The leader of the rebel Labour MPs who forced Sir Keir Starmer to abandon his welfare reforms has called for a wealth tax to meet the £5bn cost of the U turn.
On Tuesday, the prime minister suffered the biggest blow to his leadership since coming into power a year ago after he was forced to shelve a key plank of his controversial benefit cuts in order to get them through parliament.
While his welfare reform bill passed its second reading by 335 votes to 260 – a majority of 75 – the prime minister still suffered the largest rebellion of his premiership so far, with 42 Labour MPs voting to reject the legislation.
Rachael Maskell, who led the backbench Labour rebellion which forced further changes to the reforms on Tuesday, suggested that as much as £24bn a year could be raised by increases in capital gains tax and other measures.
Speaking in the wake of the rebellion, the Labour MP for York Central said: “We need to look at those with the broader shoulders, as the prime minister said, contributing more into our system, but never pushing down on the poorest.
“And that was what the dynamic was yesterday, that we do need to look at things like a wealth tax, £24bn, or equalisation of capital gains tax.”
Ms Maskell also accused the Treasury of “fixing” the key benefits cuts, accusing them of having chosen to “find savings on the backs of disabled people”.
“That was always going to be wrong”, she said.
The MP also warned Sir Keir he had to do more “listening” to critics of his policies, saying the welfare rebellion had been a “very steep learning curve” for him.
Speaking to BBC Radio Four’s Today programme, Ms Maskell said: “We saw a change in power between the prime minister and disabled people across the country.
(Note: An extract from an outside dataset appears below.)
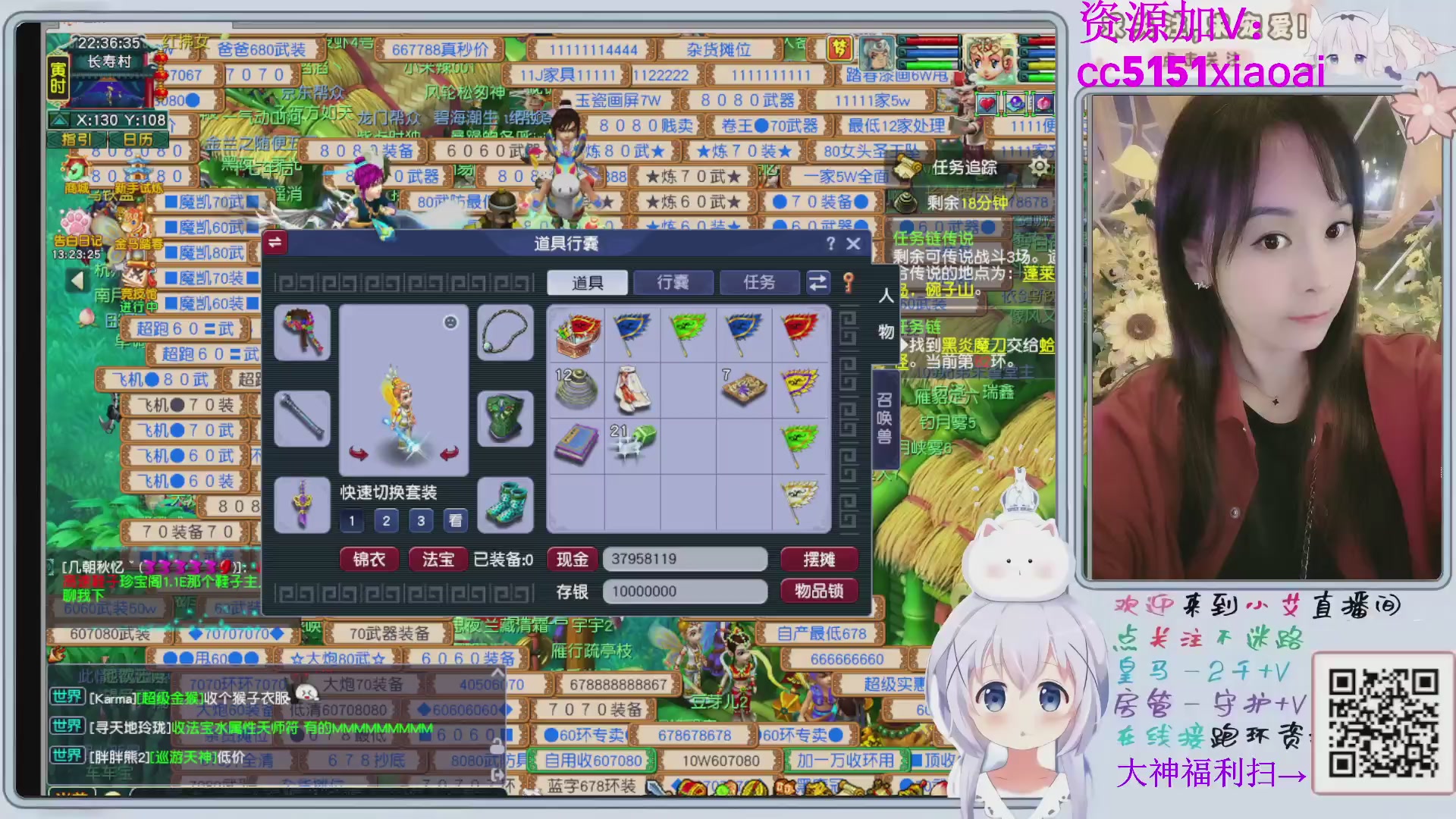Select the teal boots equipment slot
This screenshot has width=1456, height=819.
click(505, 504)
We live in a very ableist world where disabled people are often invisible, seen and not heard until yesterday.”
Ms Maskell has been one of Sir Keir’s fiercest opponents in the welfare revolt, earlier calling the cuts “Dickensian” and “from another era”.
Fellow Labour rebel Andy McDonald also said on Wednesday morning a tax on wealth, and equalising capital gains tax with income tax, should be used to make up the shortfall and invest in public services.
He told Times Radio: “If you listen to people like the Patriotic Millionaires, who’ve campaigned for higher taxes for themselves, these are people who’ve said in no uncertain terms that this country has given me every single opportunity, I’ve benefited from health and education and the opportunities presented to go into business.
“I’ve succeeded and I’ve flourished and I can afford to pay a little bit more. They’re suggesting that a wealth tax of 2 per cent on assets over £10m will produce for the Treasury £24bn.”
And yet another Labour rebel joined the calls, with MP Cat Eccles saying “there are alternatives to just cutting money from vulnerable people”.
Speaking to LBC, she said: “There are alternatives to just cutting money from vulnerable people. HMRC wrote off £5bn in unpaid taxes, we’re still trying to recoup money from Covid contracts, and we’re still not meeting UN obligations on tax evasion…. and a possible wealth tax.”
Meanwhile former Labour MP Rosie Duffield, who quit in protest at Sir Keir’s leadership in September last year, said there was an “understanding” before the general election that the party would implement a wealth tax.
“But of course, it was all ditched pretty much in the first couple of weeks when winter fuel allowance was taken away from the elderly and it just dominoed down that route, so that people who couldn’t really afford to be, you know, cut or punished as they feel, were. And it’s just gone downhill since then,” she told Times Radio.
She insisted it “was definitely spoken about sort of in the PLP meetings and amongst veteran MPs”, adding that there was “a sort of understanding that that would be on the cards potentially, although not explicitly stated”.
MPs voted to approve the government’s watered down welfare bill after a last-ditch announcement that plans to restrict eligibility for personal independence payments (PIP) – which had been the central pillar of the government’s reforms – were being dropped until after a review of the benefit has concluded.
The latest climbdown will cause a major headache for chancellor Rachel Reeves; the welfare squeeze was intended to save £4.8bn a year, already watered down to £2.3bn last week. Postponing any changes to PIP means it is now uncertain how much the reforms will save.
Last night the Institute for Fiscal Studies warned that the reforms package could even end up costing the taxpayer £100m by 2029-30 if proposals to tighten eligibility for PIP are scrapped following the Timms review.
Amid fears that tax rises will be needed to fund the concessions, Cabinet minister Pat McFadden – one of the prime minister’s closest allies – said the revolt would lead to spending cuts in other departments.
He said: “There is a cost to the decision taken yesterday [Tuesday], there is no denying that.
“You can’t spend the same money twice so more money spent on that means less for some other purpose.”
But the chancellor of the Duchy of Lancaster refused to say if it would lead to tax rises, saying any such decision would be made at the next budget.